Artificial intelligence (AI) refers to machines, mainly computers, working like humans. In AI, machines execute tasks such as speech recognition, solving problems, and learning. Machines can work and act like humans if they have enough instruction and knowledge. Drug development is a costly and time-consuming business, and only a minority of approved drugs generate returns exceeding the research and development costs. As a result, there is a huge drive to make drug discovery cheaper and faster. With modern algorithms and hardware, it is not too surprising that the new technologies of artificial intelligence and other computational simulation tools can help drug developers.
1. Introduction
ArtificialI intelligence (AI) systems can be divided into four groups based on machines’ ability to use past experiences to predict future decisions: (1) Machine learning refers to AI where machines are not explicitly programmed to perform tasks, but they learn and improve from training automatically. Deep learning is a subdivision of machine learning based on artificial neural networks for predictive analysis. (2) Natural language processing (NLP) is the interaction between computers and human language. (3) Automation and robotics aim to allow monotonous and repetitive tasks to be performed by machines. (4) Machine vision—machines can capture visual information and then analyze it [1][7]. AI has been used in applications to solve specific problems throughout industry and academia. Like electricity or computers, AI is a general-purpose technology that has a multitude of applications. It has enhanced language translation, image recognition, credit scoring, e-commerce, and many other aspects of our lives.

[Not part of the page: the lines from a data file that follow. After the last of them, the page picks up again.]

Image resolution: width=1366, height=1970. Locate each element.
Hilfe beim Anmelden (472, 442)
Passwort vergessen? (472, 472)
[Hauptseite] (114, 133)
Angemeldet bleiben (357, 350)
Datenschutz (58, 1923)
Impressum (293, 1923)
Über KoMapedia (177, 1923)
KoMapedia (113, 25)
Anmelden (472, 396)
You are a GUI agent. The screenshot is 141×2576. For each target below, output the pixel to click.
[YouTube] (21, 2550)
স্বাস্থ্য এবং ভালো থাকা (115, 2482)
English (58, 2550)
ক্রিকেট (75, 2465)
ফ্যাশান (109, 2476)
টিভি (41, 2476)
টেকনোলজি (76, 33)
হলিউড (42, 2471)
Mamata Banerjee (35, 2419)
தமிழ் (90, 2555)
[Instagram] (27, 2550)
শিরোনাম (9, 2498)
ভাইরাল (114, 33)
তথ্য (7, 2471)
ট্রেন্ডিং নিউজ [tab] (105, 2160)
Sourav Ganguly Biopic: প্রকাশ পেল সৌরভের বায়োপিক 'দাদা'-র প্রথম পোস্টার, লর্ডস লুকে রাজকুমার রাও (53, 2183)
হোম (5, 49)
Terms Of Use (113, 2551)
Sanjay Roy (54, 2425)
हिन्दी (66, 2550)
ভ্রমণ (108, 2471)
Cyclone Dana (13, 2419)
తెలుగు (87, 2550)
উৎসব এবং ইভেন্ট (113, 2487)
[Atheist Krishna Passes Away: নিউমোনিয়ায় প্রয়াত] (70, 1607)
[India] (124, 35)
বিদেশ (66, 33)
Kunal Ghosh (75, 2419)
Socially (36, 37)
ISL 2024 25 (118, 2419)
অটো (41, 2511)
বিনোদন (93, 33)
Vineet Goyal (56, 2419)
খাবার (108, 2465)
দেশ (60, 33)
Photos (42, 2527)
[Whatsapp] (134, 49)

In the field of computer-aided drug discovery (CADD), the scientific community worldwide is regularly developing new technologies and algorithms to obtain hit compounds in a short time and reduce the overall cost [2][8]. Nowadays, the introduction of artificial intelligence (AI) and all the related techniques such as deep learning (DL), machine learning (ML), and other classical computational chemistry tools to drug discovery has had a significant effect on the success rate and velocity of novel pharmaceutical identification [3][9].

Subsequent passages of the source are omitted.